| Exercise |
Everything from the line with "Given: Select the cursor pointer tool" to the last line of the listing must be retyped exactly, both ends included, with the pictures dropped.

| Data to process |
----------------------------------------
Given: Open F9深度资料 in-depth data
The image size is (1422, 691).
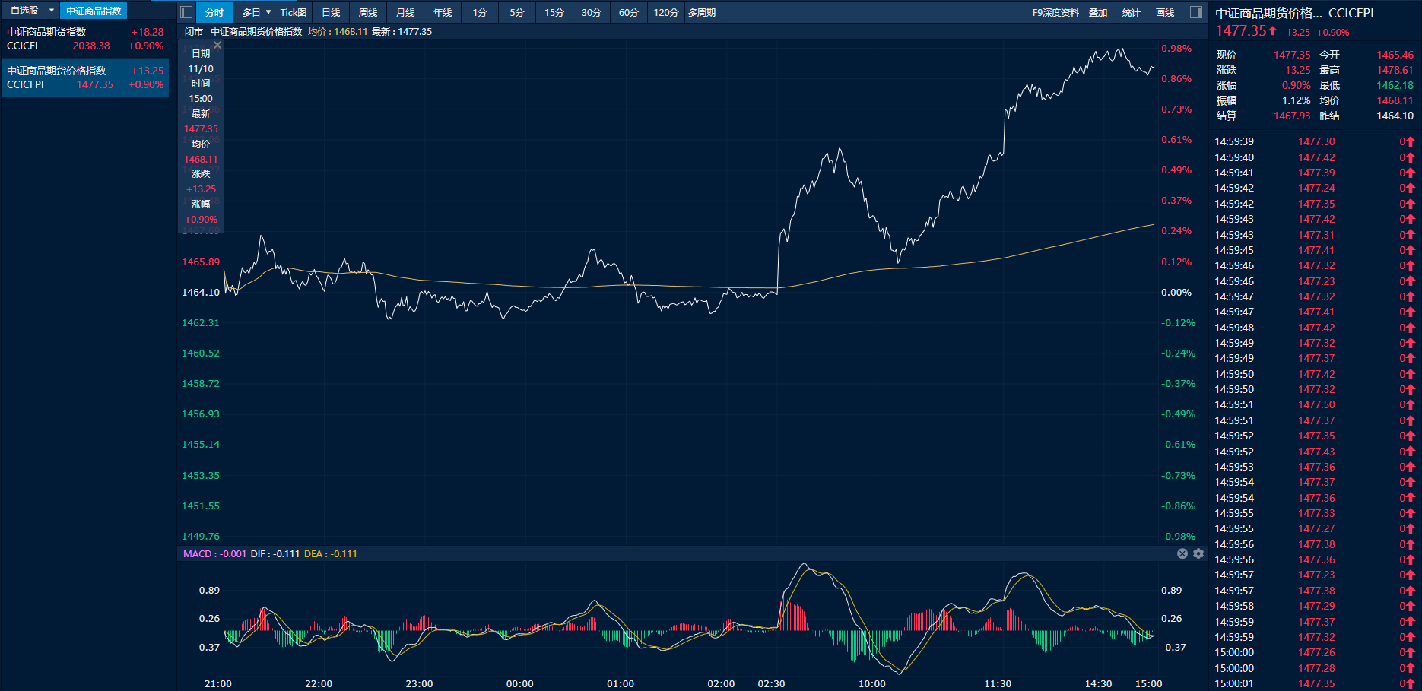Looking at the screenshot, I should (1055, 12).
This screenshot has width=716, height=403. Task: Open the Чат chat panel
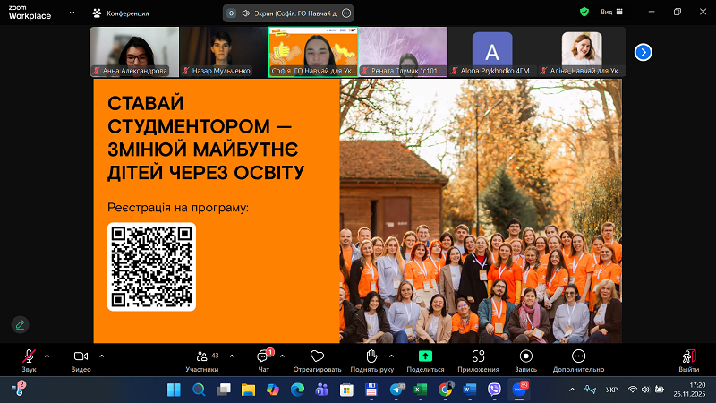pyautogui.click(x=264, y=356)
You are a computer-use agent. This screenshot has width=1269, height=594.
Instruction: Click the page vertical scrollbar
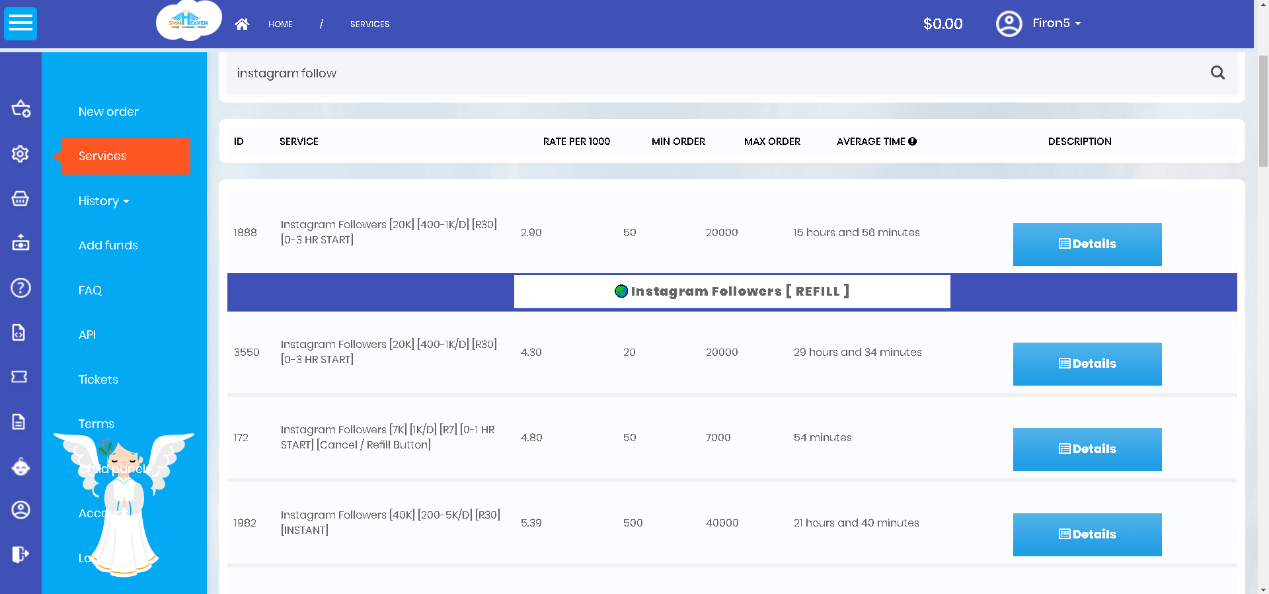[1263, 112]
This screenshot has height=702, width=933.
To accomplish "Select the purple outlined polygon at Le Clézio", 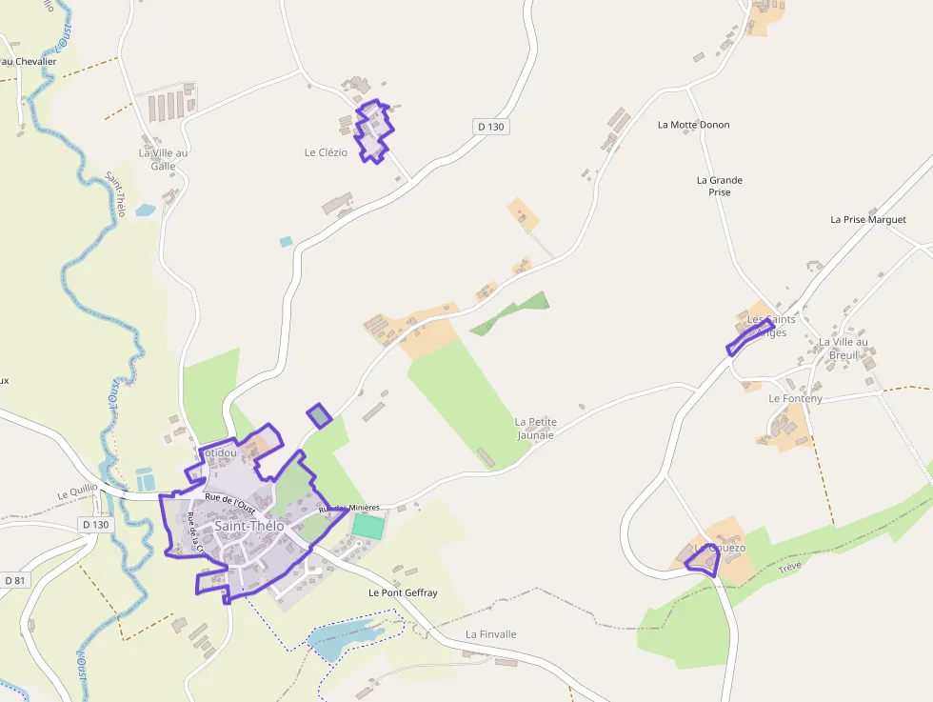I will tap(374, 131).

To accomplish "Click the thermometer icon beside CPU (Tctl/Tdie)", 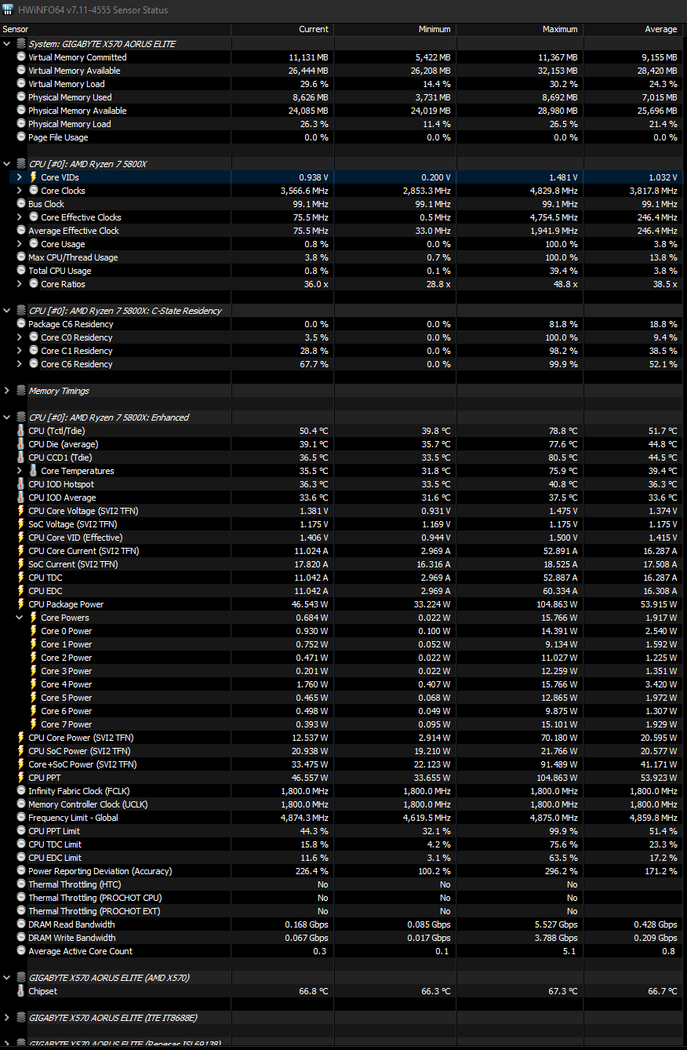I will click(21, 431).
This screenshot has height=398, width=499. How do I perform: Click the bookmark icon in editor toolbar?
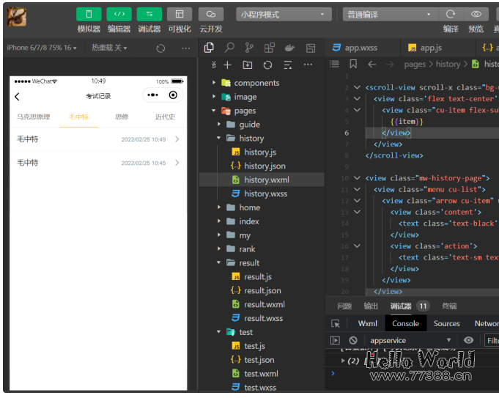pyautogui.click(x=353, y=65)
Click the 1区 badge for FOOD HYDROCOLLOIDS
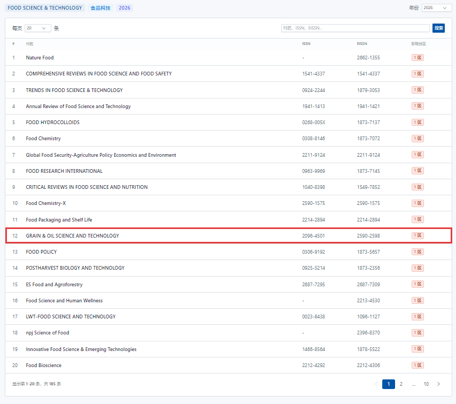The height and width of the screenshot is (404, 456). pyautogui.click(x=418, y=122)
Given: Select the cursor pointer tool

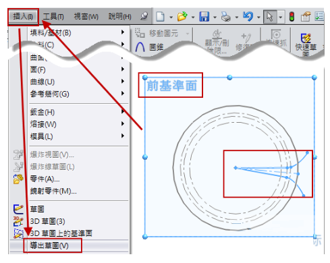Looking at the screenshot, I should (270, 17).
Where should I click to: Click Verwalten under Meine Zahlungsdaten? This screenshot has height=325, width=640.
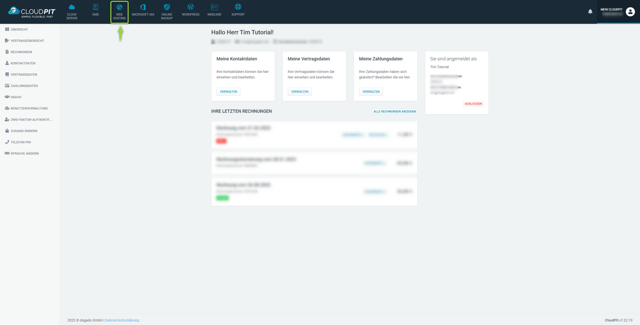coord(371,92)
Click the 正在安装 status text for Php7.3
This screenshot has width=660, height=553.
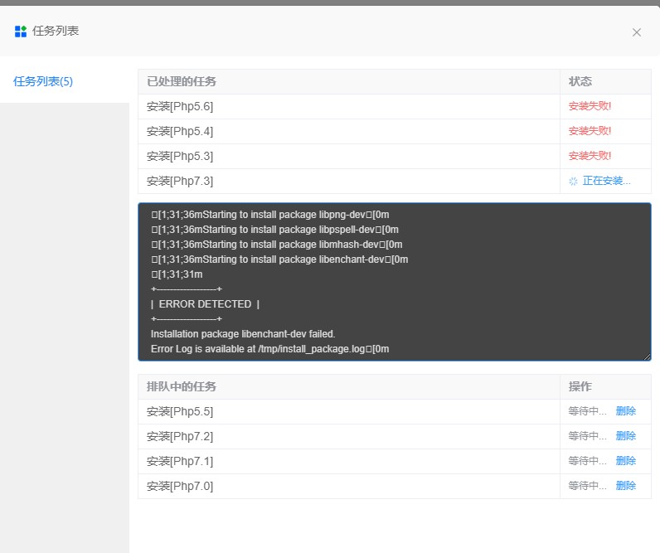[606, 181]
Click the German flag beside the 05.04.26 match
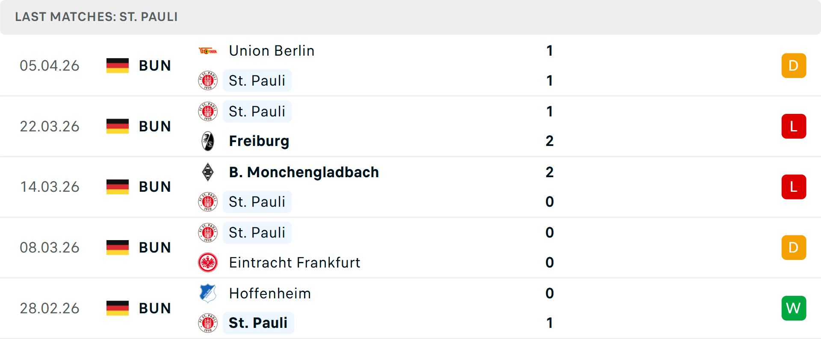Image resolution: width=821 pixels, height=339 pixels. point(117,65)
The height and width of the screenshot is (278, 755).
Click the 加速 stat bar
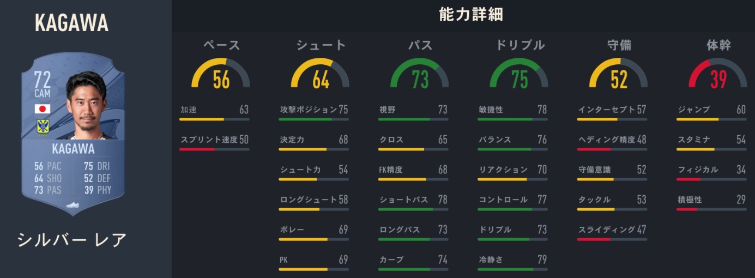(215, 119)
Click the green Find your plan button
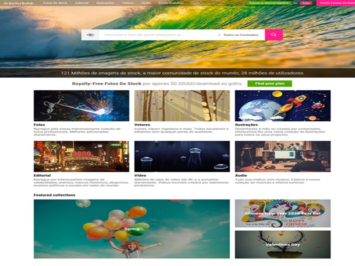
----------------------------------------
| Result below |
Given: Select the cursor pointer tool

Looking at the screenshot, I should (270, 17).
Where should I click to: Click Verwalten under Meine Zahlungsdaten? This screenshot has height=325, width=640.
coord(371,92)
Click the 正在安装 status text for Php7.3
This screenshot has width=660, height=553.
[606, 181]
Click the German flag beside the 05.04.26 match
Image resolution: width=821 pixels, height=339 pixels. point(117,65)
The height and width of the screenshot is (278, 755).
Click the 加速 stat bar
(215, 119)
Click the green Find your plan button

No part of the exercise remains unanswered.